As Horace, the Roman poet puts it in “Carpe Diem”, or “pluck the day”:

"Ask not—we cannot know—what end the gods have set for you, for me; nor attempt the Babylonian reckonings LeuconoĆ«. How much better to endure whatever comes, whether Jupiter grants us additional winters or whether this is our last, which now wears out the Tuscan Sea upon the barrier of the cliffs! Be wise, strain the wine; and since life is brief, prune back far-reaching hopes! Even while we speak, envious time has passed: pluck the day, putting as little trust as possible in tomorrow!"






Friday, July 22, 2011

Lonely Wanderings

Kal shab mujhe beshakl ki awaaz ne chaunka diya,
Main ne kaha tu kaun hai, usne kaha aawaargi..

(Last night a strange face-less voice startled me,
I asked, who are you, it said- a lonely wandering)

Even though I created this blog long back, I never made any of my posts public. But these days my mind is plagued with thoughts and emotions. I was listening to this ghazal called 'Aawaargi' by Ghulam Ali yesterday and realized something. I realized how people change, how I have changed over the years. How I hated this ghazal till a few years back,when my dad played it over and over. Today it makes perfect sense to me. My heart is now aligned with my mind's lonely wanderings or 'Aawaargi'.

The mind is a mystic place, an infinite vault, that homes the plethora of our thoughts, feelings, images, memories, emotions, secrets and knowledge. The mind has no rules, no inhibitions, no boundaries. There is no morality, no judgement, no fear, no condemnation. It is only when we stir our thoughts, emotions and feelings with our knowledge of the outer world, that we develop morals, we judge everything and everyone around us, but most of all, ourselves, our actions, our deeds. We fear not others, but ourselves the most. For tomorrow, we have to justify the same thoughts in our minds again. The mind knows no stigma, it is Spotless.
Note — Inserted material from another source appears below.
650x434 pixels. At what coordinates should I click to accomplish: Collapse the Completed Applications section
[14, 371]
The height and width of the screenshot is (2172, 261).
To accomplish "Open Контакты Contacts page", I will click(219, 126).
It is amazing, how sometimes we try to find solace from the internal chaos of our minds in the outer world, and how sometimes we find peace within the mind itself, when we want to run away from the outer chaos. The punishment for committing the act of thinking is sometimes wandering and chaos and...... sometimes its peace.

Buried deep in my vault are thoughts I dare not let out, emotions I am unaware of , feelings that if converted into actions would only be disastrous. For years, we struggle with these, and yet, there comes a time, when they become mere strangers passing-by in the city of our mind. Some of them feel familiar, we look at them and smile. There are some that we had forgotten completely and they startle us with what they know about us. And then there are some, that we wish never became strangers, never faded into oblivion and stayed with us forever............... as memories.